* _LISTED RECORDS_:
_ _ _ _ _ _ _
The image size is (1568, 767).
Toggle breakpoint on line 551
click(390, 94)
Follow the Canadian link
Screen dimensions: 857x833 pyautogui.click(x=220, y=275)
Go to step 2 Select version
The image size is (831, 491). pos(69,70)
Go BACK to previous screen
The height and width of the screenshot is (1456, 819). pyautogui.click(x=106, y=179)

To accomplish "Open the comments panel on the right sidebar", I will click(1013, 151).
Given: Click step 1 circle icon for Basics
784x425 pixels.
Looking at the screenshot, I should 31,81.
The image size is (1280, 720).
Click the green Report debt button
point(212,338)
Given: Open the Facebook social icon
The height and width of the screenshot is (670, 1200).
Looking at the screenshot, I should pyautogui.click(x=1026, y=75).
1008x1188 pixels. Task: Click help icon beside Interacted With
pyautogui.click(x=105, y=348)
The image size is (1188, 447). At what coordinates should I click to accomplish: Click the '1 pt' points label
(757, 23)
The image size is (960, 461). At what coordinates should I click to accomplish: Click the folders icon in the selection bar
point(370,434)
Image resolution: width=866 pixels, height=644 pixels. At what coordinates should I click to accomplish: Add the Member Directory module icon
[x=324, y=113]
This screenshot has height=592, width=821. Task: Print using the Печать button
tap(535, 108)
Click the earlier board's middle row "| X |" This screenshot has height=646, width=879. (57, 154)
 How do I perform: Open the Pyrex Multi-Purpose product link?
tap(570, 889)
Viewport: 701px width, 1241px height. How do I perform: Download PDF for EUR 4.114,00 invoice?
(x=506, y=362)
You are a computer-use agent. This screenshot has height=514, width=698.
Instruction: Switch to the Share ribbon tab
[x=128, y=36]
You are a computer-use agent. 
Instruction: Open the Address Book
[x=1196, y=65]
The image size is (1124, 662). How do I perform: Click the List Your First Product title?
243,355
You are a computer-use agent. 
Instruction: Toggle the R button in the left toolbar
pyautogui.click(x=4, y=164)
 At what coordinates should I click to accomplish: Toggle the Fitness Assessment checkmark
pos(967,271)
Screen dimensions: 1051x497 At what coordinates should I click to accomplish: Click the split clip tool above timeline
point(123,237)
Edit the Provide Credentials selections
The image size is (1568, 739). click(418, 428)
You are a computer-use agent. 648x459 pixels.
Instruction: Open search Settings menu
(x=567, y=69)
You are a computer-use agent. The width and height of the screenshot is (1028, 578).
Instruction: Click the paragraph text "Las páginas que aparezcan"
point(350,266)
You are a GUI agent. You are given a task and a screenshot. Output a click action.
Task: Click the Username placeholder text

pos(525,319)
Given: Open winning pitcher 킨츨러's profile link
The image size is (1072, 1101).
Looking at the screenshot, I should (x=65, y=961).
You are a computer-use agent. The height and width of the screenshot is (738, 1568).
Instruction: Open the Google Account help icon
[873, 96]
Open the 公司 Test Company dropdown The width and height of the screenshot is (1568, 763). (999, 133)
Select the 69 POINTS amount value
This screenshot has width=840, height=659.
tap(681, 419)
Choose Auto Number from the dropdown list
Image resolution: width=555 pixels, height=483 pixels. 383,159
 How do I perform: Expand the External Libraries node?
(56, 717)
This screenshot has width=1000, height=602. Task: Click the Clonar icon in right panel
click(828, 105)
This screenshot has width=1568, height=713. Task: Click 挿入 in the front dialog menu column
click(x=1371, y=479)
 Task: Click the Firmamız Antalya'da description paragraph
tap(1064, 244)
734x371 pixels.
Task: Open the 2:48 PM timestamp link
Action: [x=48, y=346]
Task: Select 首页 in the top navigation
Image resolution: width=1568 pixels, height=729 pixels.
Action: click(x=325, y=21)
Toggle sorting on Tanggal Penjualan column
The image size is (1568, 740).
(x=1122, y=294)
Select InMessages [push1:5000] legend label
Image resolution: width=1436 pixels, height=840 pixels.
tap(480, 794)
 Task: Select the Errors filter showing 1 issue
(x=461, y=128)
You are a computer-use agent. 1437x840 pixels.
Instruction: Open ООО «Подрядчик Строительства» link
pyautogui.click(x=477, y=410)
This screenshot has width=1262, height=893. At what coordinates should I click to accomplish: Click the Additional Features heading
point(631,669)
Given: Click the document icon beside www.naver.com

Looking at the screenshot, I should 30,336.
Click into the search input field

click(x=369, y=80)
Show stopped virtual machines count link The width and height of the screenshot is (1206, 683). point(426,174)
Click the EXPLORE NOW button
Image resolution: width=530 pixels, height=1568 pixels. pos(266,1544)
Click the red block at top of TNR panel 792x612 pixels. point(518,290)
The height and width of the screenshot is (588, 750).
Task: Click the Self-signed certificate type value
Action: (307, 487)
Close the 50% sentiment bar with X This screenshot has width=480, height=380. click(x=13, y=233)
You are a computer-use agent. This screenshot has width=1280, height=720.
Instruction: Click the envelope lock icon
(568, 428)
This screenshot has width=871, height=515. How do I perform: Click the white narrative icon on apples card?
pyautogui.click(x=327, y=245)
_ _ _ _ _ _ _
Rewrite all of the records, changing every "Instruction" to "Directive" and leaving everything else as it is.

* _RESPONSE TO THE TASK_:
The image size is (1568, 767).
Toggle breakpoint on line 551
click(390, 94)
Follow the Canadian link
Screen dimensions: 857x833 pyautogui.click(x=220, y=275)
Go to step 2 Select version
The image size is (831, 491). pos(69,70)
Go BACK to previous screen
The height and width of the screenshot is (1456, 819). pyautogui.click(x=106, y=179)

To accomplish "Open the comments panel on the right sidebar", I will click(1013, 151).
Given: Click step 1 circle icon for Basics
784x425 pixels.
Looking at the screenshot, I should 31,81.
The image size is (1280, 720).
Click the green Report debt button
point(212,338)
Given: Open the Facebook social icon
The height and width of the screenshot is (670, 1200).
Looking at the screenshot, I should pyautogui.click(x=1026, y=75).
1008x1188 pixels. Task: Click help icon beside Interacted With
pyautogui.click(x=105, y=348)
The image size is (1188, 447). At what coordinates should I click to accomplish: Click the '1 pt' points label
(757, 23)
The image size is (960, 461). At what coordinates should I click to accomplish: Click the folders icon in the selection bar
point(370,434)
Image resolution: width=866 pixels, height=644 pixels. At what coordinates should I click to accomplish: Add the Member Directory module icon
[x=324, y=113]
This screenshot has height=592, width=821. Task: Print using the Печать button
tap(535, 108)
Click the earlier board's middle row "| X |" This screenshot has height=646, width=879. (57, 154)
 How do I perform: Open the Pyrex Multi-Purpose product link?
tap(570, 889)
Viewport: 701px width, 1241px height. How do I perform: Download PDF for EUR 4.114,00 invoice?
(x=506, y=362)
You are a computer-use agent. This screenshot has height=514, width=698.
Directive: Switch to the Share ribbon tab
[x=128, y=36]
You are a computer-use agent. 
Directive: Open the Address Book
[x=1196, y=65]
The image size is (1124, 662). How do I perform: Click the List Your First Product title?
243,355
You are a computer-use agent. 
Directive: Toggle the R button in the left toolbar
pyautogui.click(x=4, y=164)
 At what coordinates should I click to accomplish: Toggle the Fitness Assessment checkmark
pos(967,271)
Screen dimensions: 1051x497 At what coordinates should I click to accomplish: Click the split clip tool above timeline
point(123,237)
Edit the Provide Credentials selections
The image size is (1568, 739). click(418, 428)
You are a computer-use agent. 648x459 pixels.
Directive: Open search Settings menu
(x=567, y=69)
You are a computer-use agent. The width and height of the screenshot is (1028, 578).
Directive: Click the paragraph text "Las páginas que aparezcan"
point(350,266)
You are a GUI agent. You are given a task and a screenshot. Output a click action.
Task: Click the Username placeholder text

pos(525,319)
Given: Open winning pitcher 킨츨러's profile link
The image size is (1072, 1101).
Looking at the screenshot, I should (x=65, y=961).
You are a computer-use agent. The height and width of the screenshot is (738, 1568).
Directive: Open the Google Account help icon
[873, 96]
Open the 公司 Test Company dropdown The width and height of the screenshot is (1568, 763). (999, 133)
Select the 69 POINTS amount value
This screenshot has width=840, height=659.
tap(681, 419)
Choose Auto Number from the dropdown list
Image resolution: width=555 pixels, height=483 pixels. 383,159
 How do I perform: Expand the External Libraries node?
(56, 717)
This screenshot has width=1000, height=602. Task: Click the Clonar icon in right panel
click(828, 105)
This screenshot has width=1568, height=713. Task: Click 挿入 in the front dialog menu column
click(x=1371, y=479)
 Task: Click the Firmamız Antalya'da description paragraph
tap(1064, 244)
734x371 pixels.
Task: Open the 2:48 PM timestamp link
Action: [x=48, y=346]
Task: Select 首页 in the top navigation
Image resolution: width=1568 pixels, height=729 pixels.
Action: click(x=325, y=21)
Toggle sorting on Tanggal Penjualan column
The image size is (1568, 740).
(x=1122, y=294)
Select InMessages [push1:5000] legend label
Image resolution: width=1436 pixels, height=840 pixels.
tap(480, 794)
 Task: Select the Errors filter showing 1 issue
(x=461, y=128)
You are a computer-use agent. 1437x840 pixels.
Directive: Open ООО «Подрядчик Строительства» link
pyautogui.click(x=477, y=410)
This screenshot has width=1262, height=893. At what coordinates should I click to accomplish: Click the Additional Features heading
point(631,669)
Given: Click the document icon beside www.naver.com

Looking at the screenshot, I should 30,336.
Click into the search input field

click(x=369, y=80)
Show stopped virtual machines count link The width and height of the screenshot is (1206, 683). point(426,174)
Click the EXPLORE NOW button
Image resolution: width=530 pixels, height=1568 pixels. pos(266,1544)
Click the red block at top of TNR panel 792x612 pixels. point(518,290)
The height and width of the screenshot is (588, 750).
Task: Click the Self-signed certificate type value
Action: (307, 487)
Close the 50% sentiment bar with X This screenshot has width=480, height=380. click(x=13, y=233)
You are a computer-use agent. This screenshot has width=1280, height=720.
Directive: Click the envelope lock icon
(568, 428)
This screenshot has width=871, height=515. How do I perform: Click the white narrative icon on apples card?
pyautogui.click(x=327, y=245)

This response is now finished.